I jerked it away before he could pull me into an embrace because it seemed his physical touch was enough to make me forget everything I needed to keep at the front of my mind.

“You’re not going to stay,” I replied, swallowing heavily to fight the tears rising dangerously. I didn’t want to sit here and sob my eyes out in front of him. In fact, I couldn’t think of anything more humiliating than letting him see how much he’d gotten to me, how much and how badly I wanted him. If I could peel back time, I’d make him get out of here alongside Aston, because having to explain myself, my doubts, my fears, my feelings for him, after what had happened was proving harder than I thought. Could I just go back to bed? And ignore every single one of these stupid, overwhelming thoughts that seemed intent on pressing through to the front of my brain?

“Of course, I am.” He reached out for me, but I brushed his fingers away from my arm before he could get a grip. I didn’t want him to comfort me. I wanted him to tell me the truth.

“You’re going to go back to her,” I continued, nodding as though to confirm it to myself. There was no chance he was going to choose me over Alana. She was beautiful and proper and rich.

“That isn’t going to happen,” he said softly, almost as a prayer. He pushed his hands into his long beautiful hair and raised his eyebrows at me. “I’m here, aren’t I? With you?”

“Because you’re still too busy rebounding,” I pointed out. “I know you guys split up. And I know she wants you back, and I know you were engaged. You can’t tell me you don’t have feelings for her, for fuck’s sake.”

“I can tell you that,” he insisted, his voice rising a little bit. I hopped down from the table. I had to get away from him. Away from his wickedly sexy smile, his smell. His eyes. I took a few steps away from him. I didn’t want to bear the brunt of his emotions again, and I refused to let him intimidate me. I knew that wasn’t what he was trying to do, that he was just trying to get across how strongly he felt. But I couldn’t trust him.

“Then why did you drop me like that?” I pointed out. “After what happened at the place in Atherton?”

He looked at me intently, and I knew he was searching his mind to come up with an answer that would explain his choice. I wasn’t sure I wanted to hear it. Because if it wasn’t this excuse, then there would be another and another and another for why I had to come second. And eventually, one of those excuses wouldn’t work for me, and I’d have to admit I didn’t come first to him. That someone else always would. Right now, it was Alana, but who knew who it would be next time? I had no interest in finding out.

“You need to go.” I shook my head. “Please. Just leave. I need some time to myself.”

“I’ll give you as much time as you need,” he murmured. “But I want you to know the last thing I want right now is to be apart from you.”

“I’m not so sure you get to make that choice,” I said, looking down. When I finally had the courage to face him he had closed his eyes, as though what I was saying was physically hurting him. Then he let his shoulders slump and he turned away. I watched him go, and wondered if I hadn’t just made the biggest mistake of my life.

Once he was gone, I returned to my bedroom and pulled the covers up over my head. How could we swing between making love like that to tearing ourselves apart again? It didn’t make sense.
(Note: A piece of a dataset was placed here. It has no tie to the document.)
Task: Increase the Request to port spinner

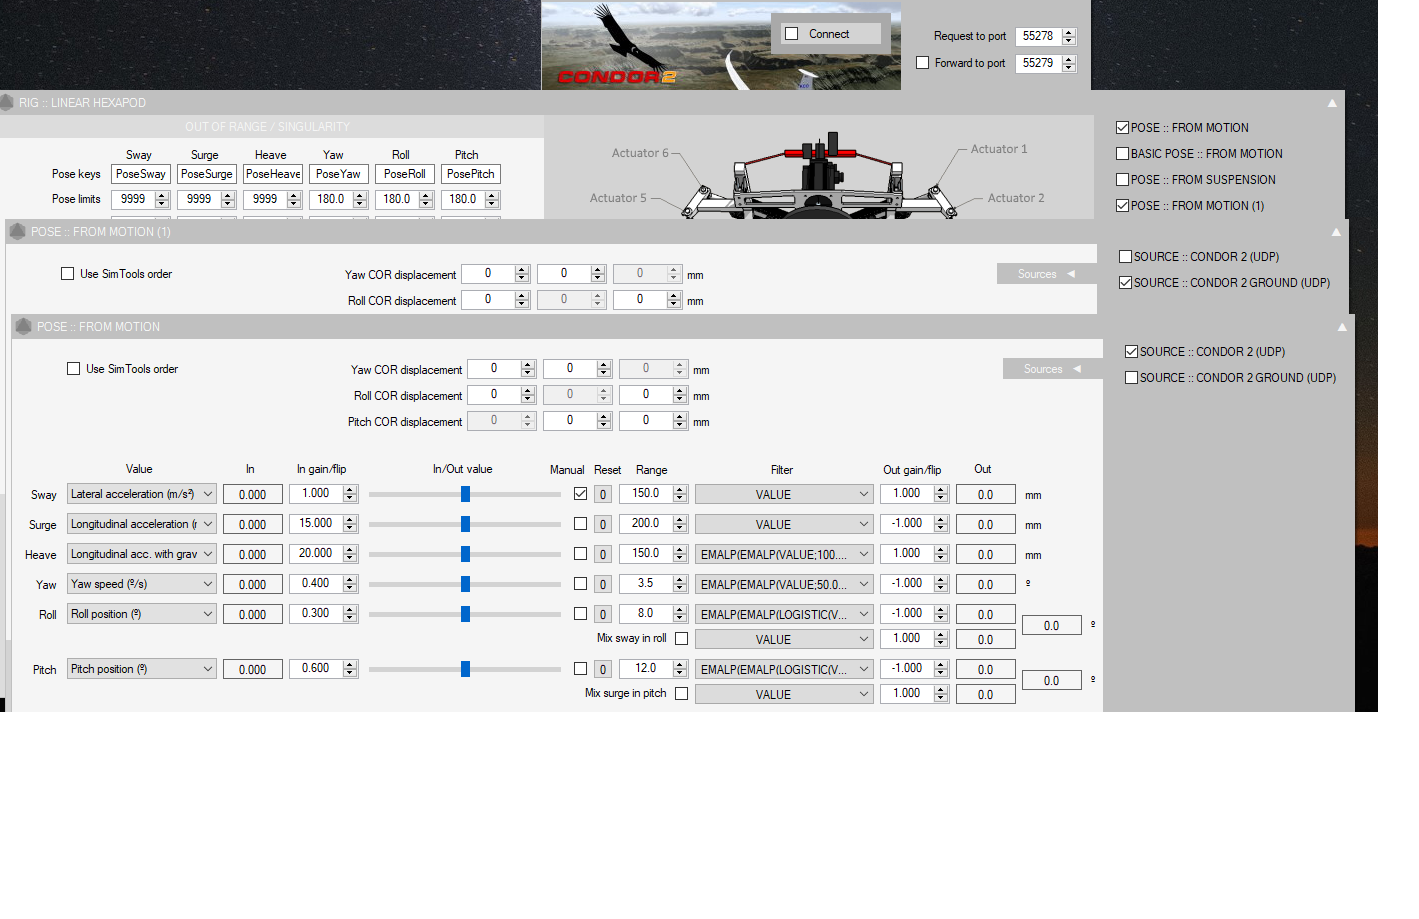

I needed to get out of the city for a while, because if he knew where I was, there was a chance he would come back. I could work on the case, keep focused on trial documents, and take things from there. Who could I go to? And then, of course, it struck me. My mother. She lived far enough out of the city that no one would find me. I could finally get some time to myself.

I pulled myself out of bed after a few minutes, or maybe it was a few hours, because when I felt like this, time seemed to move in some kind of odd double-time. I started to pack, picking up clothes and grabbing for my laptop. Even the thought of being that far from Zach made my stomach twist up with fear, I knew I couldn’t sit around waiting for him. I had to get on with my life, and right now, getting out of town was the only way I knew how to do that.